Chemotherapy-induced hearing loss involves damage to specialized cells within the inner ear’s cochlea. This spiral-shaped structure contains the sensory outer hair cells, which are responsible for amplifying sound vibrations before transmission to the brain. Platinum-based drugs enter these cells and trigger molecular events, most notably the excessive generation of reactive oxygen species (free radicals). These unstable molecules cause oxidative stress, which leads to the destruction of the outer hair cells through programmed cell death.

Since these hair cells cannot regenerate, the resulting hearing loss is permanent. Damage typically begins at the base of the cochlea, which detects high-frequency sounds.

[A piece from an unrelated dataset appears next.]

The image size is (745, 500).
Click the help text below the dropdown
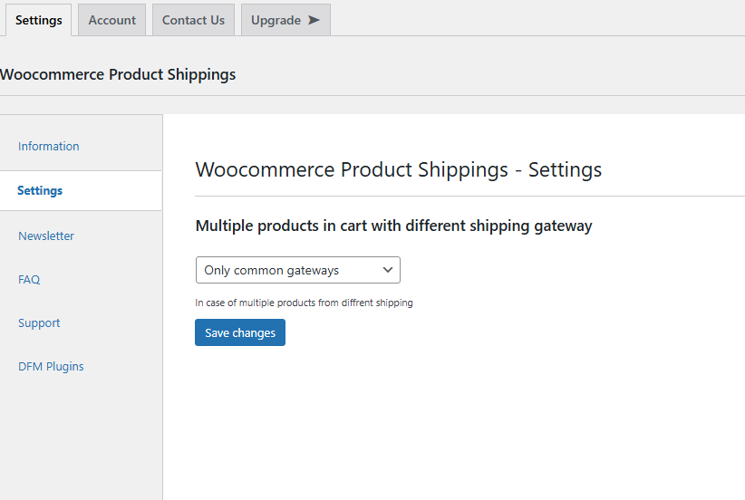point(304,303)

This initial loss often manifests as difficulty hearing sounds above the normal speech range. As treatment continues, the damage can progress toward the apex, eventually affecting the lower frequencies required for understanding conversation.

Screening and Monitoring During Chemotherapy

Proactive screening is standard practice because damage often begins in the high-frequency range, which may not be noticeable in daily life. The procedure involves performing audiometry testing before starting chemotherapy to establish a baseline hearing level. Serial testing follows throughout the course of treatment, often before each new cycle, to track changes.

These hearing tests must measure extended high frequencies, sometimes up to 16,000 Hertz, where ototoxicity is often first detected. Detecting changes in these higher frequencies provides an early warning sign before damage affects the lower frequencies needed for speech understanding. Patients should report any subjective symptoms immediately, such as the onset of tinnitus or difficulty hearing, particularly in noisy environments.

Strategies for Mitigation and Management

Mitigation strategies aim to minimize the risk of hearing loss during treatment.

Protective Agents

For certain pediatric patients with localized solid tumors, the drug sodium thiosulfate has been approved to reduce the risk of cisplatin-induced ototoxicity. This protective agent works by binding to the platinum compound and increasing antioxidant defenses within the cochlea, limiting cell damage.

Treatment Adjustments and Rehabilitation

In adult oncology, no protective agent is routinely approved. The clinical team may adjust the treatment plan by modifying the drug dose or extending the infusion time to reduce the drug concentration in the inner ear. Any modifications must be weighed against the potential impact on anti-cancer efficacy.

For individuals with established hearing loss, management often begins with conventional hearing aids to amplify sound. In cases of profound or severe hearing loss, devices like cochlear implants may be considered to restore auditory perception. Auditory rehabilitation, including counseling and training, helps patients cope with the long-term impact of this side effect.